United Way aims to end homelessness in Saskatoon: Two day event patterned after successes from other cities

By Bryn Levy May 13, 2013 - The United Way is holding a two-day forum to come up with a plan to end homelessness. The event is called a charette. It's a concept taken from the world of architecture and design firms. The idea is a short-term, intensive gathering of stakeholders tasked with coming up with a concrete set of recommendations.

Those recommendations will be released Thursday. They will then be folded into the United Way's Plan to End Homelessness.

It's an approach that has yielded fruit in Calgary, said Sheri Benson, executive director of United Way Saskatoon. She noted that Saskatoon has an even bigger challenge ahead of it.

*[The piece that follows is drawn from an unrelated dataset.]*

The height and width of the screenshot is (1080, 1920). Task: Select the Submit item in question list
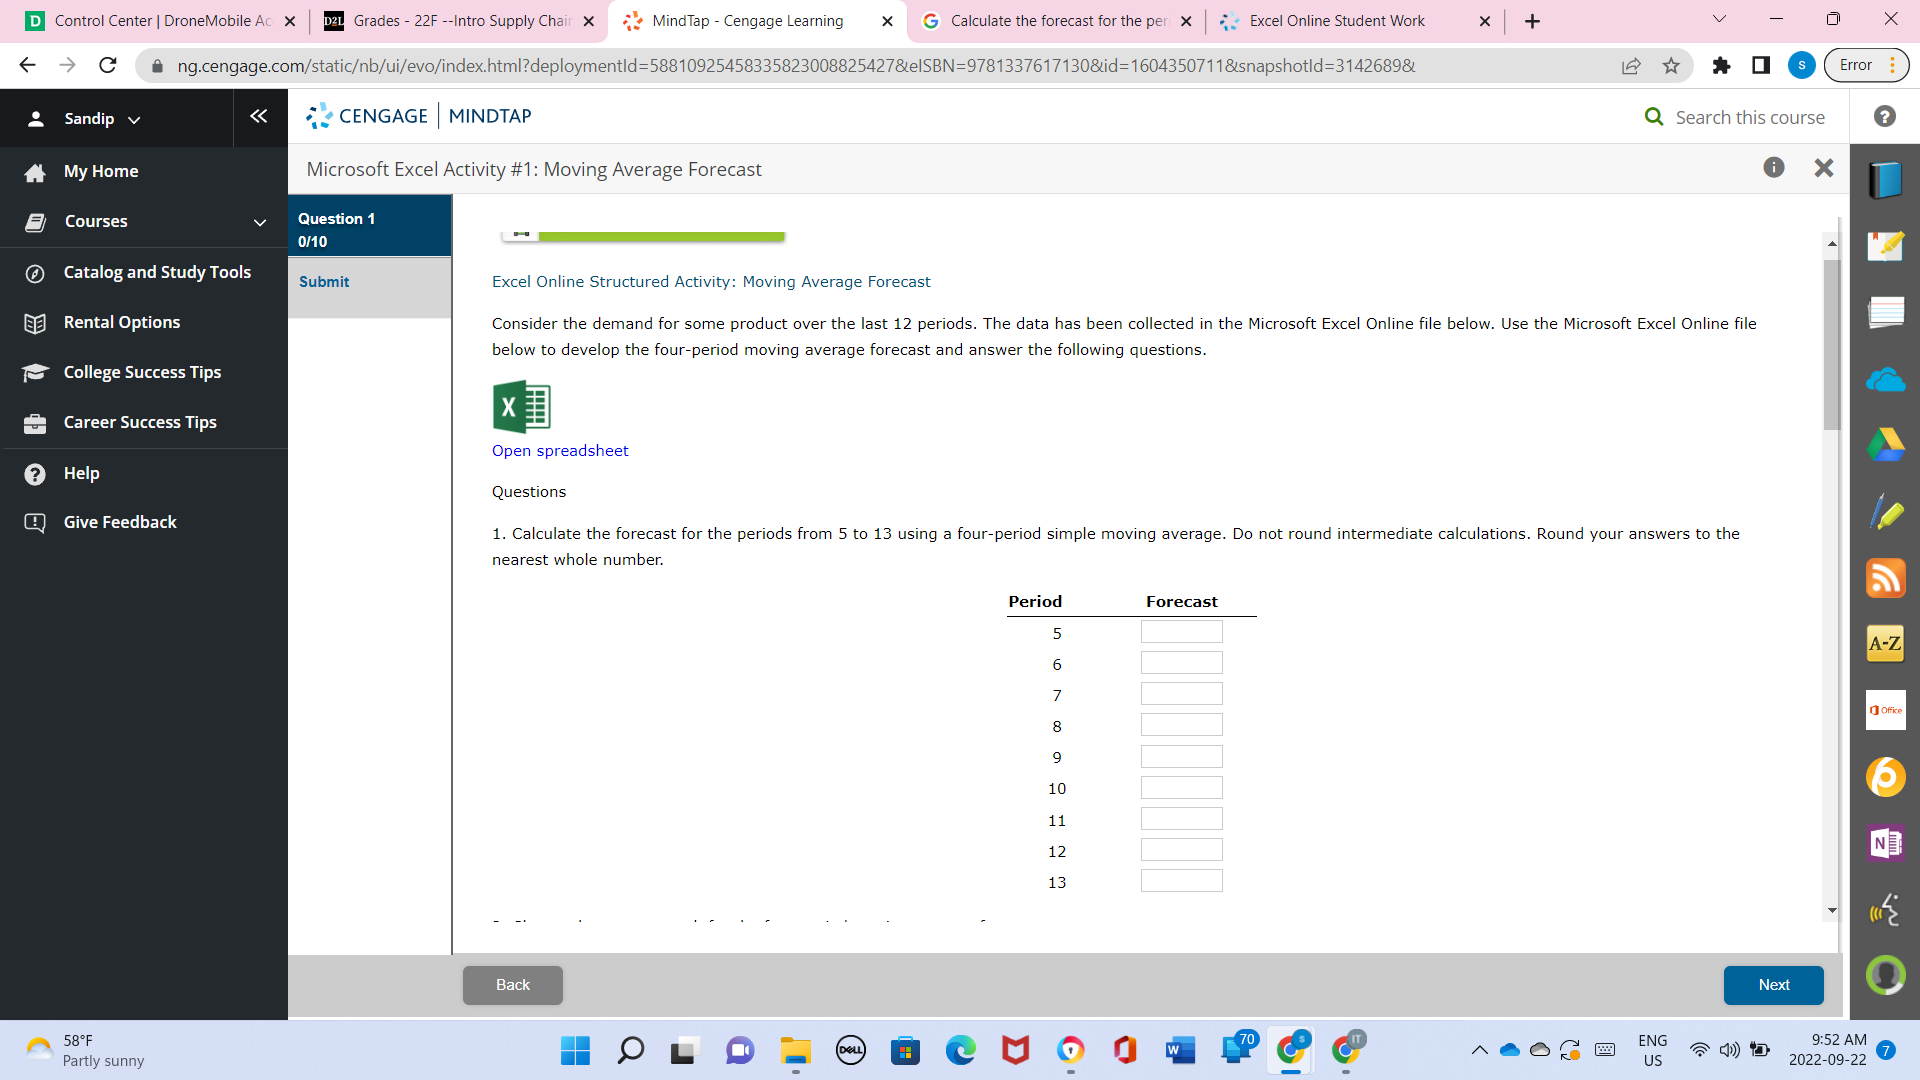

We do know that the number of homeless people in Saskatoon this fall (was) a bigger problem than when they started to look at it in Calgary. So proportionally although the number is smaller we have a bigger issue."

Day one opened with an expert panel giving their views on the issue, and hearing some straight talk from about 150 people who showed up to the event at TCU Place.

Among them was David Fineday. He got up to deliver a first-hand account of his experiences with the city's housing shortage. After a year of couch-surfing, Fineday said he found a place a few months ago. Shortly after he forked over his damage deposit and first month's rent, the ceiling collapsed in his bedroom. Fineday's been stuck in that situation now for four months.

"What can I do? I cant afford to move out of there, I cant afford to find a new place," he said to the panel, which included Saskatoon Police Service Chief Clive Weighill, Saskatoon Deputy Minister of Corrections and Policing Dale McFee and Saskatoon Councillor Charlie Clark.

Fineday went on to note that in his current position at the Friendship Inn, he sees examples of people who are hard-pressed to pull themselves out of poverty when they can't even meet their most basic needs.

"A lot of you people have credit cards you can hide alot of things with (those) credit cards. We can't hide those things with credit cards, that's why there's people out there," he said.

Weighill said that in the wake of the death of Alvin Cote, the forum gave him hope that his officers would soon be able to devote less of their time to handling the fallout of the homelessness and get back to catching criminals.

"I think our people areaccustomed to dealing with this day in and day out... certainly I think there's a frustration amongst all of us from myeslef right to the constables on the street of trying to get the issues of mental health, substance abuse, poverty, racism, all those issues that are so complex and we need some solutions to help people live in a dignified manner," he said.

Benson said she is confident that people in Saskatoon will get behind the plan when it is released this June.

"I think we'll get a response from the community (of), 'Yeah, let's go for it,'" she said.

The forum' second day at TCU Place on May 14 is open to the public and runs from 9 a.m. to 5 p.m.